Genomic testing involves mapping a patient’s entire DNA sequence (their genome) and comparing it with a reference genome to identify changes that may cause disease.
It can be especially useful for differential diagnosis – when a patient’s symptoms match more than one condition. Identifying the genetic cause of these symptoms can enable doctors to prescribe treatments that are most likely to work, or give patients a better understanding of how their condition may progress.
Here are six examples of Victorian patients whose care was changed after receiving genomic testing through a Melbourne Genomics member hospital.
Photo: Teemu R
A simple reason for Ariana's complex symptoms
‘Ariana’* started to have seizures at eight months old, lost developmental skills, and would suddenly stop breathing.
Countless tests at The Royal Children’s Hospital failed to find a cause. It took a genomic test to identify a single-gene variant that made Ariana’s cells unable to transport riboflavin (vitamin B2) around her body. A regular dose of riboflavin eliminated the symptoms, and Ariana now lives a normal life.
Ariana was one of several cases that provided the evidence for rapid genomic testing of critically unwell children.
*Name changed for privacy purposes.
Are you a paediatrician in Victoria? Here’s how to order a Medicare-funded genomic test.
The insight that saved Tess's transplant
Tess* was scheduled for a kidney transplant, but wanted to know exactly why her kidneys were failing. Her nephrologist at Austin Health organised a genomic test, which turned out to be life-saving.
The test identified Primary Hyperoxaluria type 1, a genetic condition that caused Tess’s liver to pump excess amounts of a compound called oxalates into her kidneys. Had the transplant gone ahead without the test, Tess’s new kidney would have been poisoned in exactly the same way.
After the genomic test, Tess was re-booked for a liver and kidney transplant, and is progressing well.
Charlie has an autoimmune condition that does not respond to common immunosuppressants. Genomic testing helped identify the right treatment for him.
Photo: Melbourne Genomics/Rodney Dekker
Sparing Charlie from invasive tests and unnecessary medications
Charlie had breathing issues since birth, which doctors believed was due to a congenital heart condition. By age six, he’d also developed persistent chilblains, severe joint pains and was struggling to put on weight.
It was clear now that Charlie had an autoimmune condition, but diagnosis would likely involve biopsies and other invasive tests. Luckily, Monash Health recommended genomics as a first-line test. This identified a random mutation in Charlie’s STING1 gene, completely unrelated to his prior heart condition.
Common immunosuppressants do not work for this condition, so without the test, Charlie might have spent months cycling through different drugs and experiencing their side effects alongside his other symptoms. But now, Charlie is on a targeted treatment that has significantly improved his life expectancy and quality of life.
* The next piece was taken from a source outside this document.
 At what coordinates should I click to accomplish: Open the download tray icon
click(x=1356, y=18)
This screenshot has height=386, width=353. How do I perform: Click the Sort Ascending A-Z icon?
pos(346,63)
The source of the 'electrical fault' in Geoff's heart
When 66-year-old Geoff collapsed with heart palpitations, the Austin Health cardiology team identified an electrical fault that prevented his heart from pumping rhythmically.
Cardiologists initially suspected CVPT, a rare calcium defect, but organised a genomic test to be sure. The test identified the true cause: a variant in the KCNH2 gene that suppresses potassium ion activity in the heart. This meant Geoff could receive the correct treatment from the start, greatly reducing the likelihood of future heart problems.
Photo: Melbourne Genomics
Finding the truth when different cancers look the same
Susan discovered a lump on her ribcage. A CT scan showed Stage 4 cancer, spreading rapidly through the 65-year-old’s body. A biopsy of the biggest tumour suggested it was a sarcoma, but her oncologist at Ballarat Cancer Centre wanted to be sure. He referred Susan to the Peter MacCallum Cancer Centre for further tests.
Genomic sequencing of the tumour discovered its hidden nature – it was rare type of melanoma with an option for targeted treatment. After four sessions of immunotherapy, Susan’s tumours had shrunk to nothing. She will continue her immunotherapy course, but it’s now focussed on fighting off any recurrence of the cancer.
Victorian cancer hospitals are trialling different models of genomic care. Find out more.
Understanding Edward's options
Shortly after Edward was born, a renal ultrasound detected multiple cysts in his kidneys. Because there are many types of polycystic kidney disease, it was important to understand how Edward’s condition might progress.
Edward’s nephrologist at The Royal Children’s Hospital organised genomic tests for the boy and his parents. The test discovered a rare gene variant that was autosomal dominant – meaning that Edward is unlikely to need a kidney transplant until he reaches adulthood. He now has six-monthly kidney check-ups, but lives an otherwise normal life.
Bringing genomic testing into routine healthcare will mean thousands more Victorians can get accurate diagnoses, targeted care and ultimately, better outcomes.